ASSIGNED TASK
Beginning with the line that contains "This screenshot has height=358, width=580.", reproduce every line through the end of the records below exactly, and leave the pictures out.

━━ RECORDS PROVIDED ━━

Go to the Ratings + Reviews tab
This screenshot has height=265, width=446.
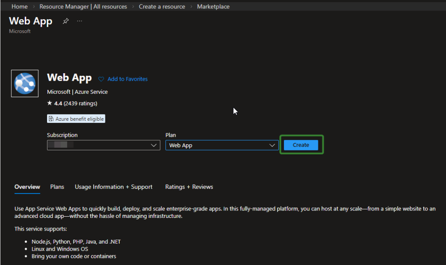tap(189, 187)
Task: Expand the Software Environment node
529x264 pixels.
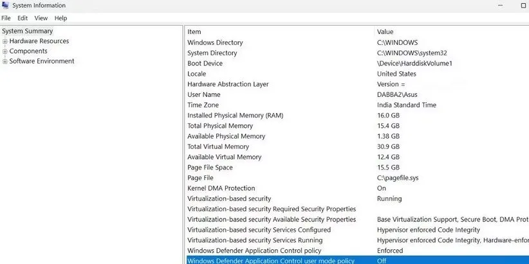Action: click(5, 62)
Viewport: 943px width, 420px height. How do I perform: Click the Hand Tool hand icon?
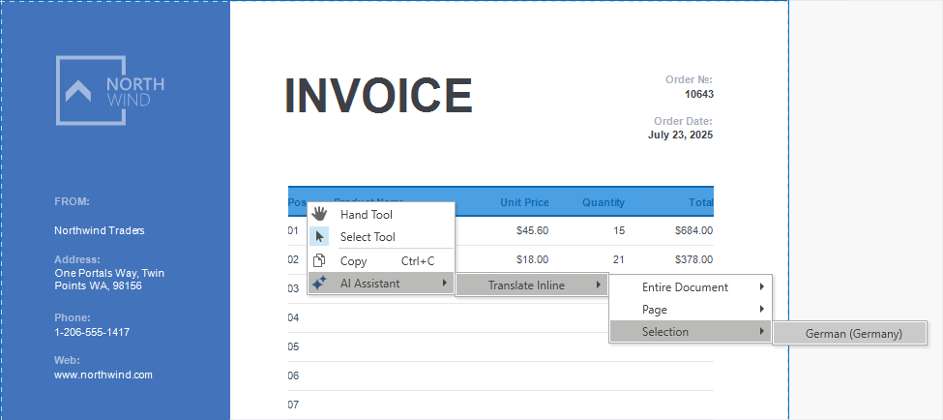pos(319,214)
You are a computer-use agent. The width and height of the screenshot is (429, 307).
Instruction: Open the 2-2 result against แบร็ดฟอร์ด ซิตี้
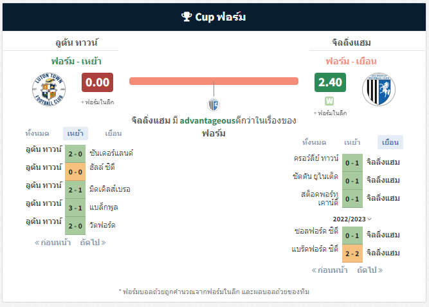point(352,254)
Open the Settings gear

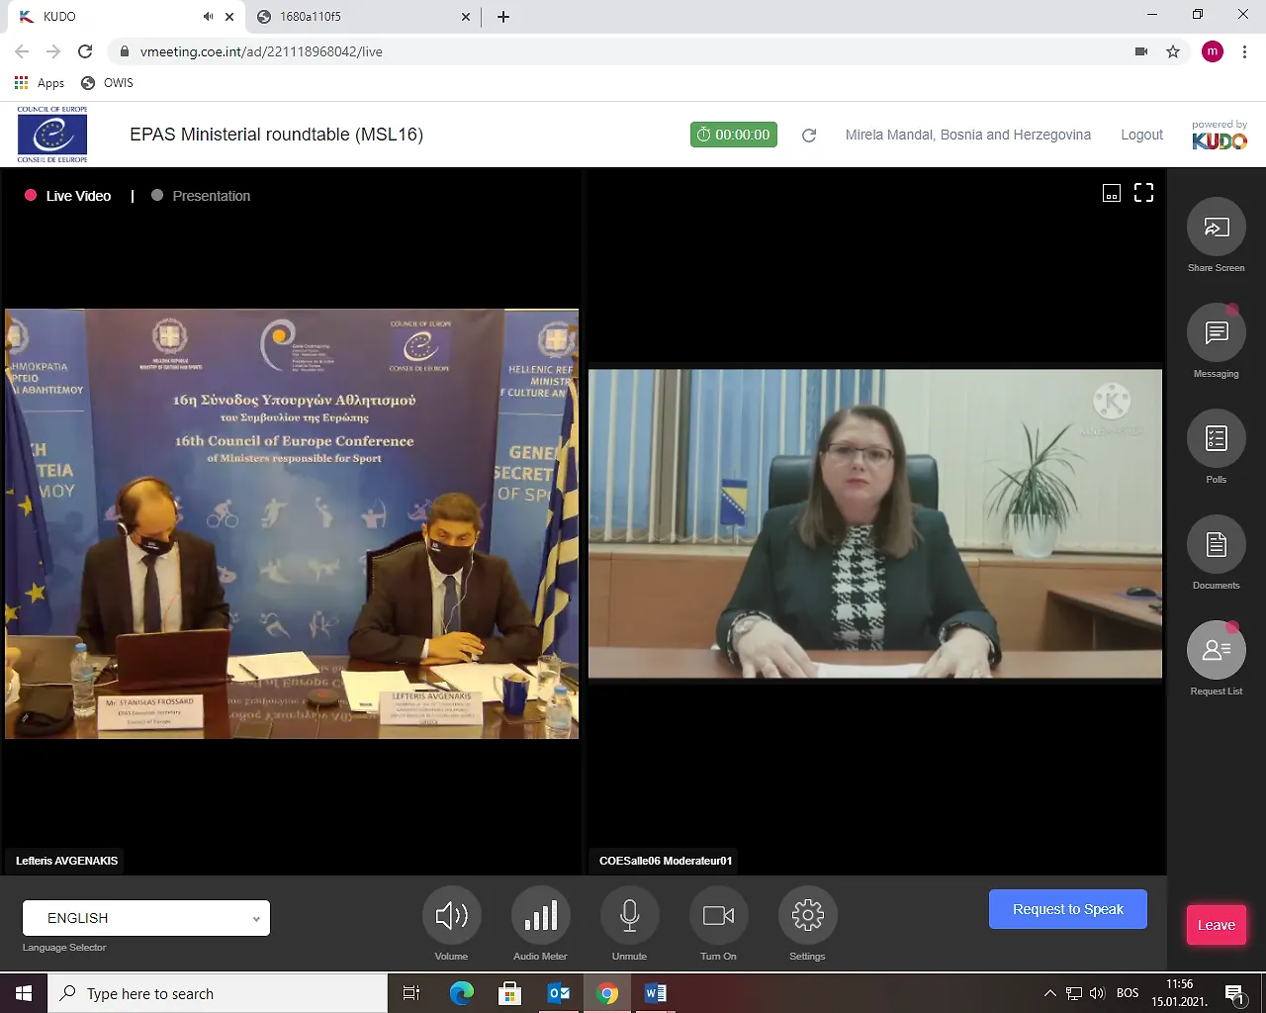807,916
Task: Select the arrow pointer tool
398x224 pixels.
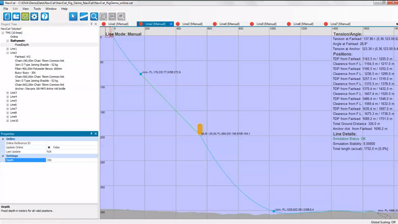Action: (x=73, y=16)

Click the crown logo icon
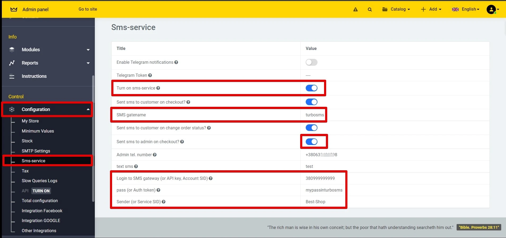coord(14,10)
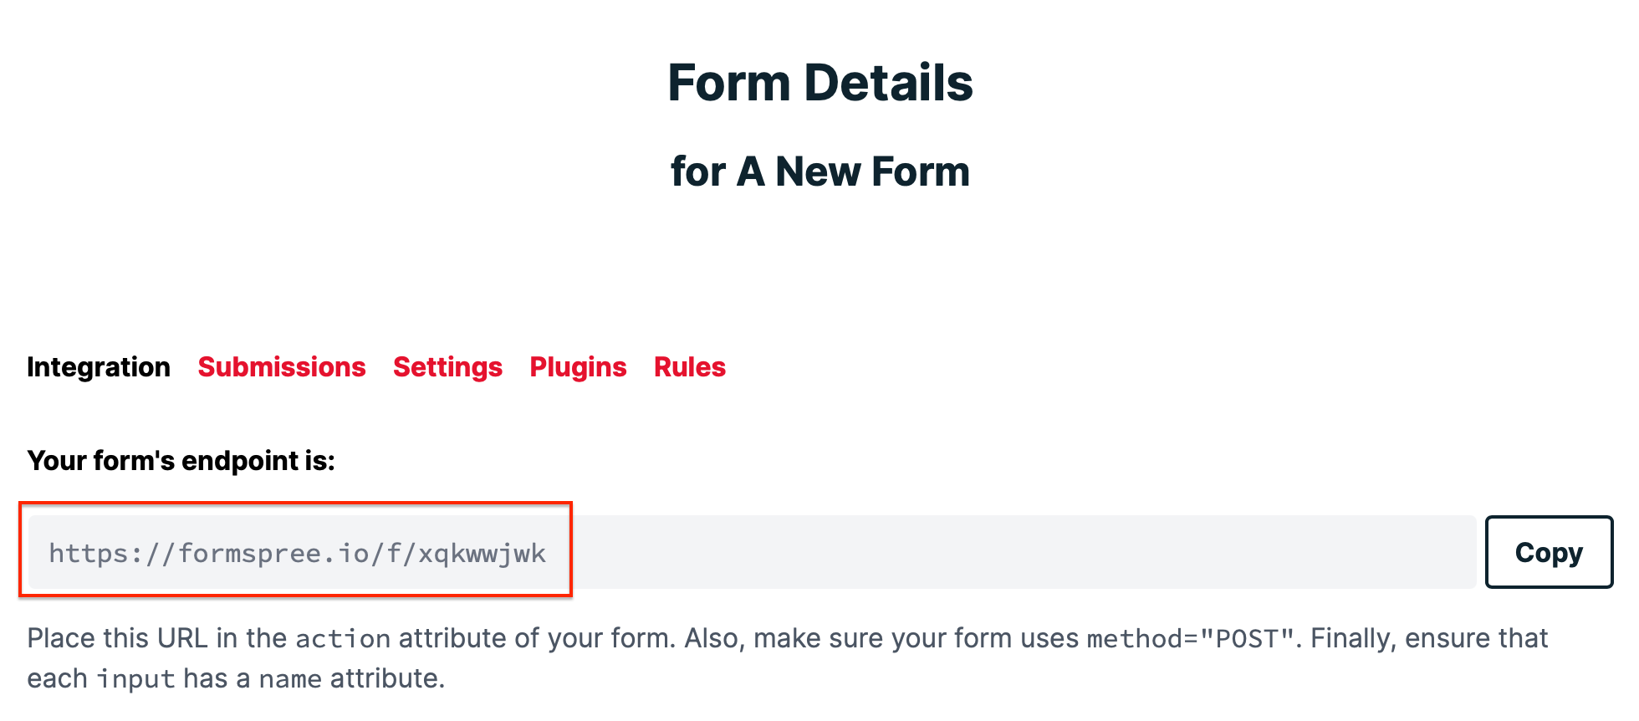Click the method="POST" code snippet

pyautogui.click(x=1191, y=639)
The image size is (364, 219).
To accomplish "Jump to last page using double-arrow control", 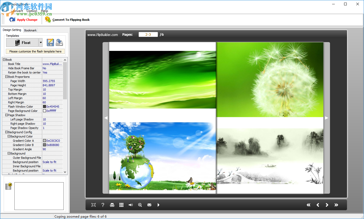I will tap(336, 205).
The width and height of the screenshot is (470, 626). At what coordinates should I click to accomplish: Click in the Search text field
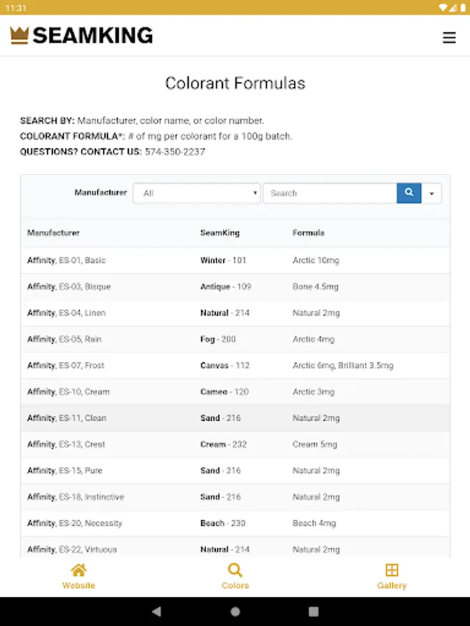(x=329, y=193)
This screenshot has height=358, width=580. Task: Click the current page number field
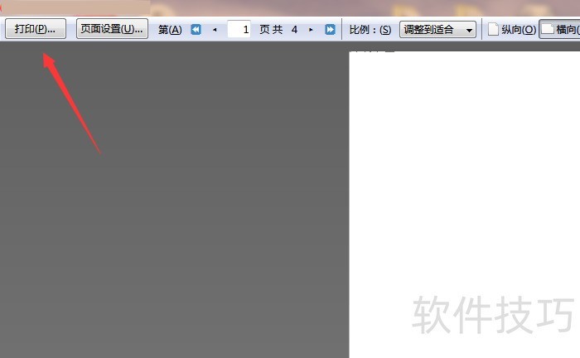pyautogui.click(x=239, y=30)
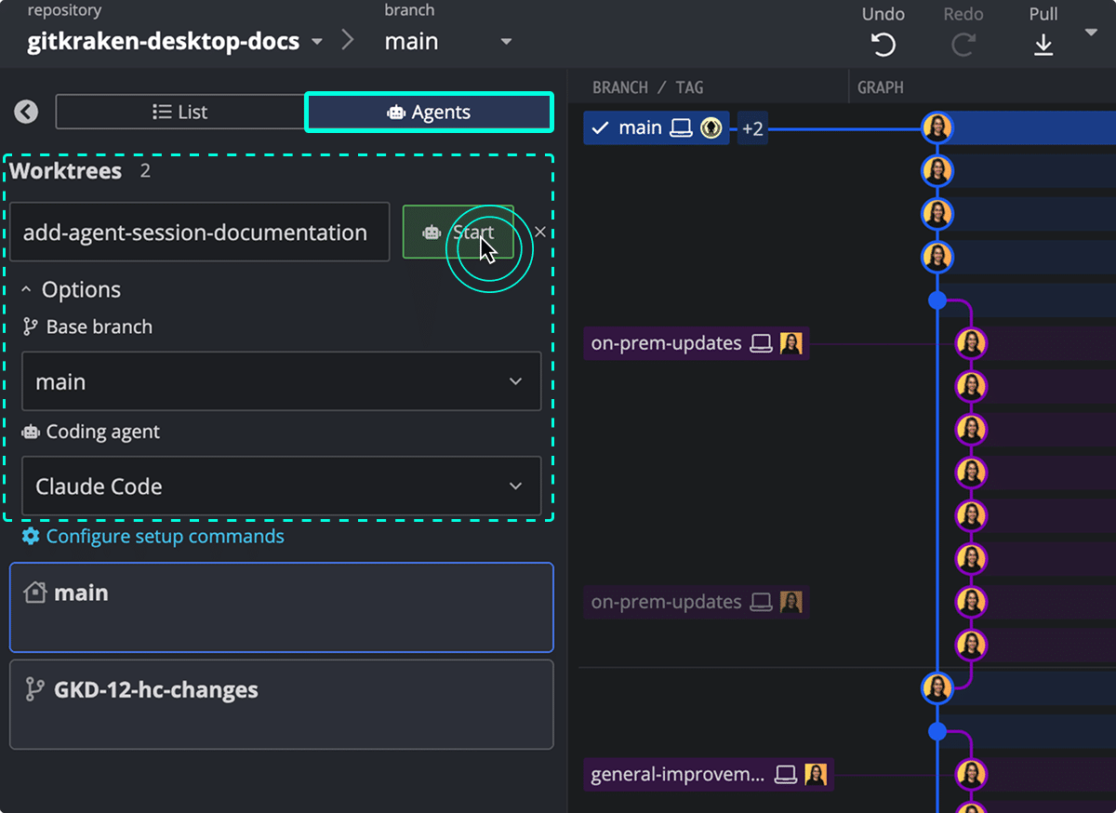Click the avatar on the topmost main commit
The width and height of the screenshot is (1116, 813).
pos(937,127)
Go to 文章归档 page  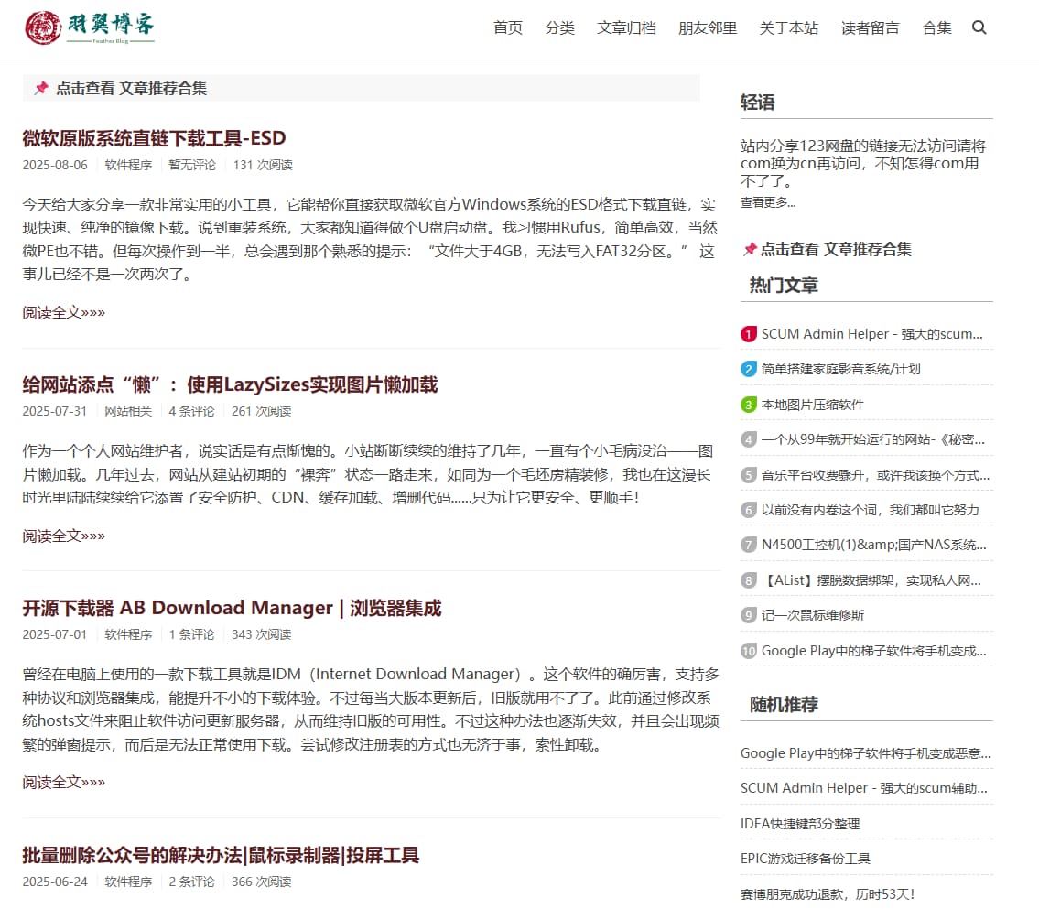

━━━

EXERCISE OUTPUT
This screenshot has height=358, width=580. Task: Click the current page number field
pyautogui.click(x=239, y=30)
Click the avatar on the topmost main commit
The width and height of the screenshot is (1116, 813).
pos(937,127)
Go to 文章归档 page  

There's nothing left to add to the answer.